It is very strange, though, that there is no record of Jesus appearing to his Mother. We know that, during his mission, he was accompanied not only by the Twelve, but also by some women (cf. Lk 8: 1-3). We presume that also his mother was with them. Certainly she was in Jerusalem when Jesus suffered his passion and when he died (cf. Jn 19: 235-27). She was not afraid to stay under the cross to witness his death. And the Christian piety has handed down the tradition that Mary received Jesus' body in her bosom, when they took him down from the cross. She was his mother in his birth; she was his mother in his death. Then, it is only natural and beautiful to think that Jesus, risen from the dead, visited his mother, in the silence of dawn, while the sun started to beam from the horizon.
That is why the Church, at Easter time, sings to Mary:
"Queen of heaven, rejoice, alleluia;
because he, to whom you gave birth, alleluia,
is risen, alleluia; pray for us to God, alleluia"
The pilgrim who visits the Church of the Holy Sepulchre in Jerusalem, and goes to the Chapel of the Blessed Sacrament, can see, on the left hand side of the altar, a beautiful bronze representing the encounter of Jesus with his Mother.
There are some words there, written in Latin:
"Virginis oculi pleni facti sunt Filii visu;
et ipsa vultum eius intuita est divinum".
That is:
"The eyes of the Virgin were filled with the vision of her Son;
and she gazed at his divine face"
THE NEW WINE
Since death could not devour him without a body, and the world of the dead could not swallow him up without flesh, he came to the Virgin, so that he might receive from her a chariot on which to ride to the underworld. In the body he had assumed he entered death's domain, broke open its strong-room and scattered the treasure.

TO DO = Carry on the passage about the risen Jesus and his Mother from its last sentence.

DATA EXCERPTS =
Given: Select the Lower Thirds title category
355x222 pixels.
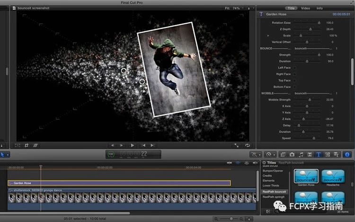Looking at the screenshot, I should tap(271, 186).
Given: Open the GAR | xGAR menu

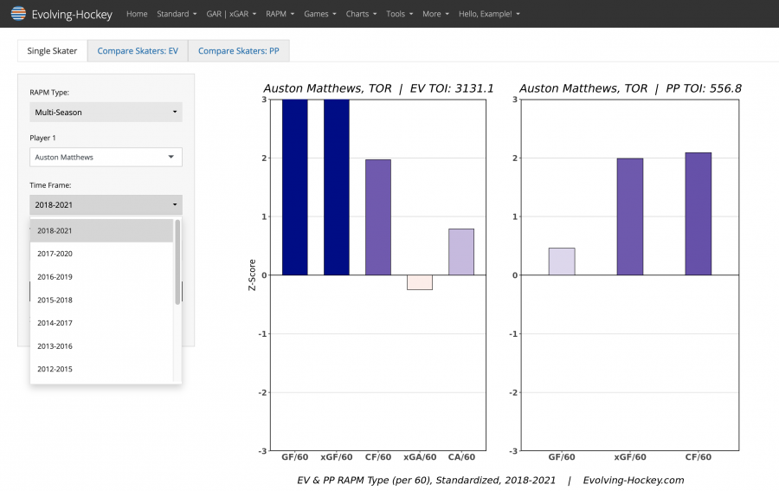Looking at the screenshot, I should (231, 14).
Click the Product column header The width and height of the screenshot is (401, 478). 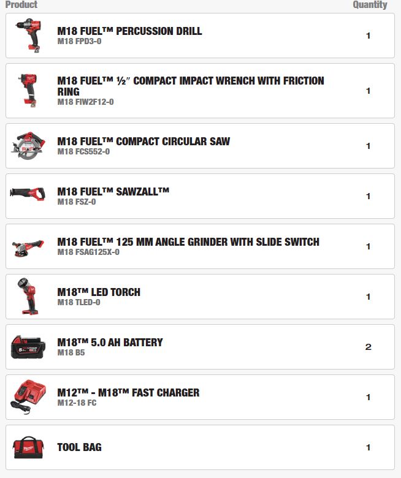click(21, 5)
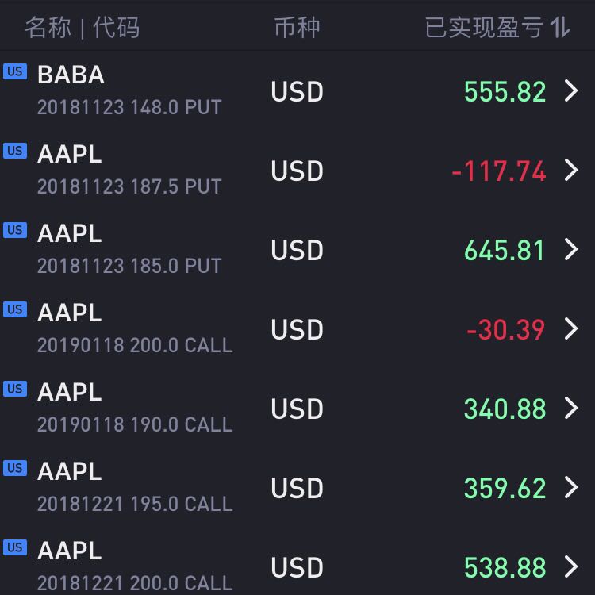Screen dimensions: 595x595
Task: Open the chevron beside 359.62
Action: point(571,487)
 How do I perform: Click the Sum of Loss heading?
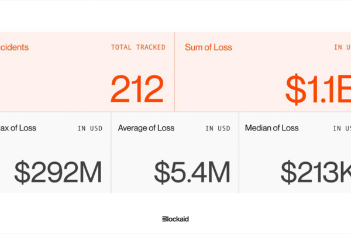(x=208, y=47)
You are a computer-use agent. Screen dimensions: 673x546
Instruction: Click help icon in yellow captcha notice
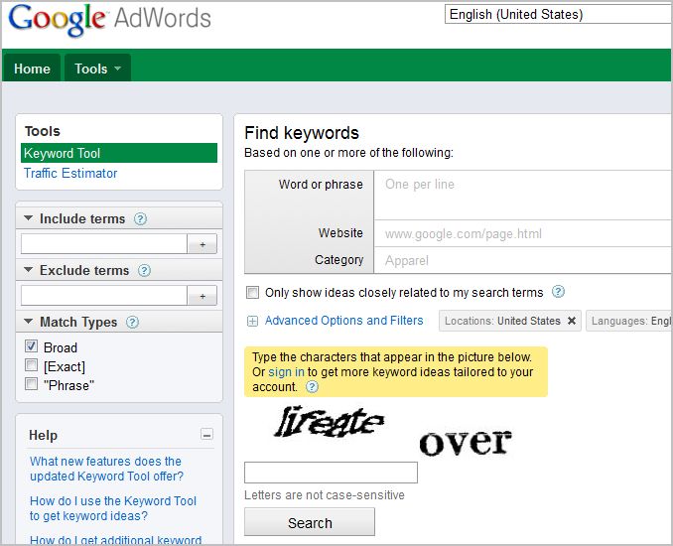click(x=313, y=387)
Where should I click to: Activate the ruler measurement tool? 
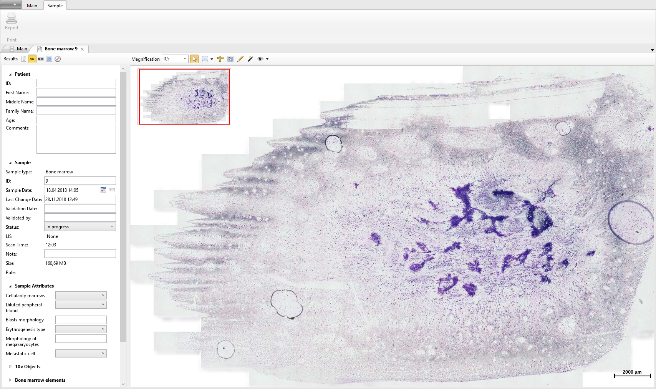pyautogui.click(x=220, y=59)
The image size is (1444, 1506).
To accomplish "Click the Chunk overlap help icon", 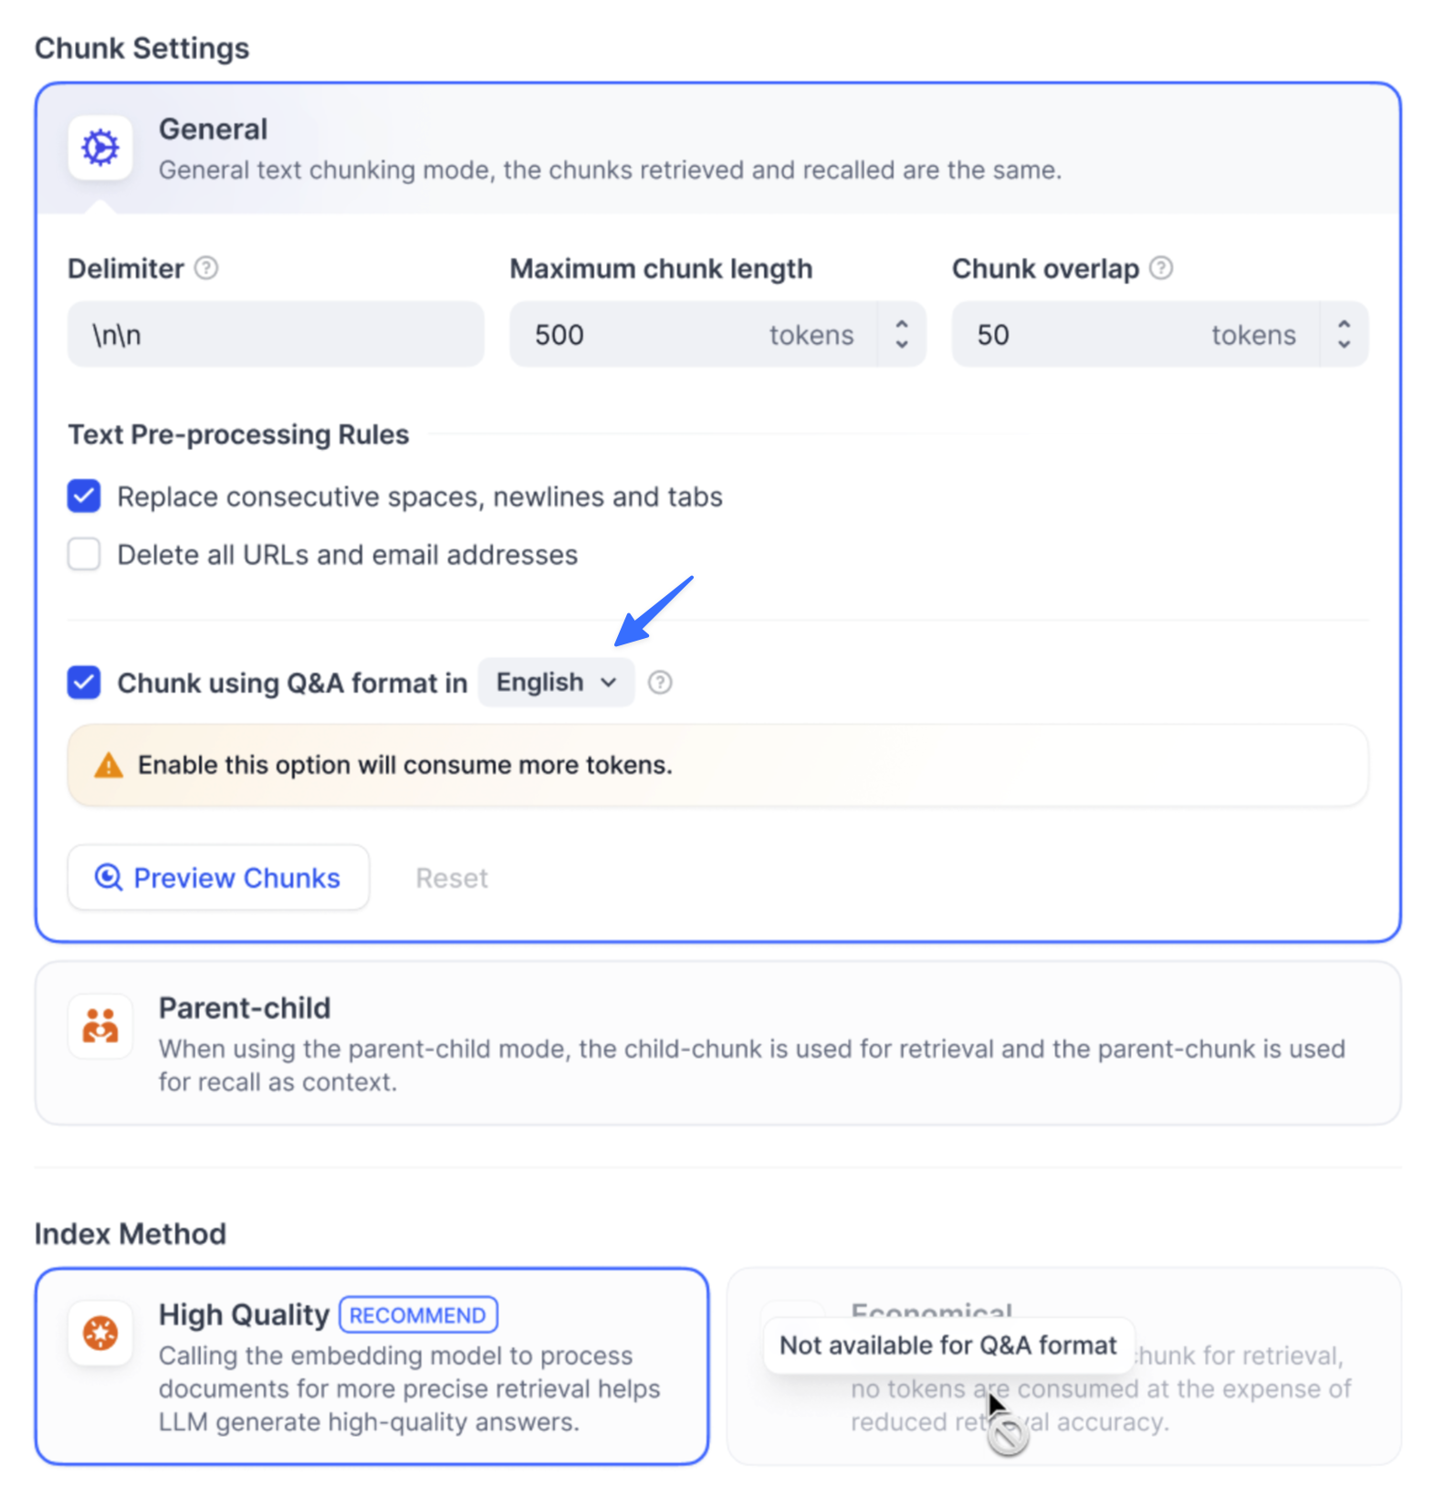I will pyautogui.click(x=1161, y=268).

OUTPUT FOR THIS EXERCISE =
And so he came to Eve, the mother of all the living. She is the vineyard whose hedge death opened by Eve's own hands so that she might taste death's fruit. Thus Eve, the mother of all living, became the source of death for all the living.
But Mary blossomed, the new wine compared to the old wine, Eve. Christ, the new life, lived in her, so that when death, brazen as ever, approached her in search of his prey, life, the bane of death was hidden within her mortal fruit. And so when death, suspecting nothing, swallowed him up, death set life free, and with life a multitude of men.
This glorious son of the carpenter, who sets up his cross above the all-consuming world of the dead, led the human race into the abode of life. Because through the tree the human race had fallen into the regions below, he crossed over on the tree of the cross into the abode of life. The bitter shoot had been grafted on to the tree, and now the sweet shoot was grafted on to it, so that we might recognise the one whom no creature can resist.